Equilibrium, temperature change, and prediction in constant volume

Question

When it's constant volume, change of $T$ (Kelvin temperature) in a reaction equilibrium system won't change the volume. Let's say we change the temperature from $T$ to $2T$ of this reaction at equilibrium

$$\ce{3A + B -> C + D}$$

Because of the change of temperature, $K_\mathrm{p}$ will change, depending on whether the reaction is exo- or endothermic. At the same time, because of constant volume and change of temperature, reaction quotient $Q_\mathrm{p}$ at $2T$ is newly formed (originally $Q_\mathrm{p}(T)=K_\mathrm{p}(T)$ in equilibrium turn to $Q_\mathrm{p}(2T)$)

Here's a question. Say, this reaction is exothermic, and $T$ is changed to $2T$. So, $K_\mathrm{p}$ should be lowered, and with $K_\mathrm{p}$ lowered, reaction also proceeds to reverse. This can also be explained by Le Chatelier's principle.

But when it is at constant volume, $Q_\mathrm{p}$ could newly form simultaneously. And if $Q_\mathrm{p}(2T)<K_\mathrm{p}(2T)$, the reaction could proceed forward even though it's exothermic with the increase in temperature.

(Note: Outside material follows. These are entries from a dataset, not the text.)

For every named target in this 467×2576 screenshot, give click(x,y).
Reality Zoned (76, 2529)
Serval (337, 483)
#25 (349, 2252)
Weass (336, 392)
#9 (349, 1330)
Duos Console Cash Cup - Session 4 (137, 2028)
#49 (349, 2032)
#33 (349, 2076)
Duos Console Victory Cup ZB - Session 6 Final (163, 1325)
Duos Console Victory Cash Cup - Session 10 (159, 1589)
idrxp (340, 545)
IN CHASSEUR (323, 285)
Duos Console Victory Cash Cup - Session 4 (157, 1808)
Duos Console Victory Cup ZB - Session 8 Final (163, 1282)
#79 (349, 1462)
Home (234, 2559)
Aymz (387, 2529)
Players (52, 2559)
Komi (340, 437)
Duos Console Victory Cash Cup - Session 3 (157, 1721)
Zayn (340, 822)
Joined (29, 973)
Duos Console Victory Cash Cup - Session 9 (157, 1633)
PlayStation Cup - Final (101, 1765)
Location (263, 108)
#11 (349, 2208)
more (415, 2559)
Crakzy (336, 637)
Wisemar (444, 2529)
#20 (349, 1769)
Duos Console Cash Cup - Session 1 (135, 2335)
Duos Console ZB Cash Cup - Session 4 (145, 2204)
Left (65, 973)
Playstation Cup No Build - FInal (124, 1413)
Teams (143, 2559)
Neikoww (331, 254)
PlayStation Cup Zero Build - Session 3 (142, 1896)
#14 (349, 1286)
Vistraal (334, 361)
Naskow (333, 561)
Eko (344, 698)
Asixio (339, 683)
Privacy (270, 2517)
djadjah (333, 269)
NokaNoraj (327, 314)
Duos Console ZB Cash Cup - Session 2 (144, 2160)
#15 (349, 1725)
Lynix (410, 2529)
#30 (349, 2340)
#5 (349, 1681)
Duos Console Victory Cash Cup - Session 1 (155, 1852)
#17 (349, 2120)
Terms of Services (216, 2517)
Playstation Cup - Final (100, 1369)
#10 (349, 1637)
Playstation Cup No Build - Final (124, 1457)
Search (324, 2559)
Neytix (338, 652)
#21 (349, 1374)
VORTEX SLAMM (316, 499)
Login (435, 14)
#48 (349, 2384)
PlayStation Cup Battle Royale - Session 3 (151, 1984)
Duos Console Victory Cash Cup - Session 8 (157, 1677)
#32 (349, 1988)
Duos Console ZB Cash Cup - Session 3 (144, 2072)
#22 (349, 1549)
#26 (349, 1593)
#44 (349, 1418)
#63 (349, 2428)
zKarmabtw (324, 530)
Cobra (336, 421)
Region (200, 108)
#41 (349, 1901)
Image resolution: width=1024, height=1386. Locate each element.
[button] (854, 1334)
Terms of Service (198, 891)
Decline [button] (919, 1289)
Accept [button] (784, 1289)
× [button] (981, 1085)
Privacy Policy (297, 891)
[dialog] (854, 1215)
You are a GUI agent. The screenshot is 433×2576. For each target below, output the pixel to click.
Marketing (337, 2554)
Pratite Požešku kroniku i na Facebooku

I've done some math and it seems it only depends on how big $\Delta H$ is. So can that really happen? Or am I missing something? If what I'm saying is right, is this an expception of the Le Chatelier's principle?

(I've explained everything here, but I can explain with an example if anything is still unclear)

Answer 1

For this particular scenario, the system in equilibrium satisfies (assuming ideal gases):

$$K_{\text{p}}^{(T)} = \frac{p_\text{C} p_\text{D}}{p_{\text{A}}^3 p_\text{B}} = \frac{x_\text{C} x_\text{D}}{x_{\text{A}}^3 x_\text{B}}\cdot\frac{1}{{p_\text{tot}^{(T)\,2}}}$$

The equilibrium constant at temperature $2T$ can be calculated as:

$$K_\text{p}^{(2T)} = K_\text{p}^{(T)} \exp \left(\frac{\Delta H}{2RT}\right)$$

After increasing the temperature at constant volume, a new total pressure, $p_\text{tot}^{(2T)}$ is attained. Since the molar fractions are not changed at the beginning, the reaction quotient is:

$$Q_{\text{p}}^{(2T)} = \frac{p_\text{C} p_\text{D}}{p_{\text{A}}^3 p_\text{B}} = \frac{x_\text{C} x_\text{D}}{x_{\text{A}}^3 x_\text{B}}\cdot\frac{1}{{p_\text{tot}^{(2T)\,2}}}$$

So, for the reaction to proceed forward, we want $Q_{\text{p}}^{(2T)} < K_\text{p}^{(2T)}$, that is:

$$\frac{x_\text{C} x_\text{D}}{x_{\text{A}}^3 x_\text{B}}\cdot\frac{1}{{p_\text{tot}^{(2T)\,2}}} < K_\text{p}^{(T)} \exp \left(\frac{\Delta H}{2RT}\right) = \frac{x_\text{C} x_\text{D}}{x_{\text{A}}^3 x_\text{B}}\cdot\frac{1}{{p_\text{tot}^{(T)\,2}}} \exp \left(\frac{\Delta H}{2RT}\right)$$

Simplifying:

$$\frac{1}{{p_\text{tot}^{(2T)\,2}}} < \frac{1}{{p_\text{tot}^{(T)\,2}}} \exp \left(\frac{\Delta H}{2RT}\right)$$

But $\displaystyle p_\text{tot}^{(T)} = \frac{n_\text{tot}RT}{V}$ and $\displaystyle p_\text{tot}^{(2T)} = \frac{2n_\text{tot}RT}{V}$, so:

$$\frac{1}{4} < \exp \left(\frac{\Delta H}{2RT}\right)$$ $$\Delta H > - 2RT \ln{4}$$

As long as $\Delta H$ satisfies this relationship (which will always imply a range of exothermic reactions since $T$ is always positive), this reaction will proceed when increasing the temperature at constant volume.

Notice that if this was a reaction where $\Delta n = 0$, the $p_\text{tot}$ cancels out and we get:

$$1 < \exp \left(\frac{\Delta H}{2RT}\right)$$ $$\Delta H > 0$$

Which implies that, when change in number of moles is not a factor to consider, the equilibrium will only shift to the right upon temperature increase at constant volume for reactions with $\Delta H > 0$, i.e. endothermic reactions.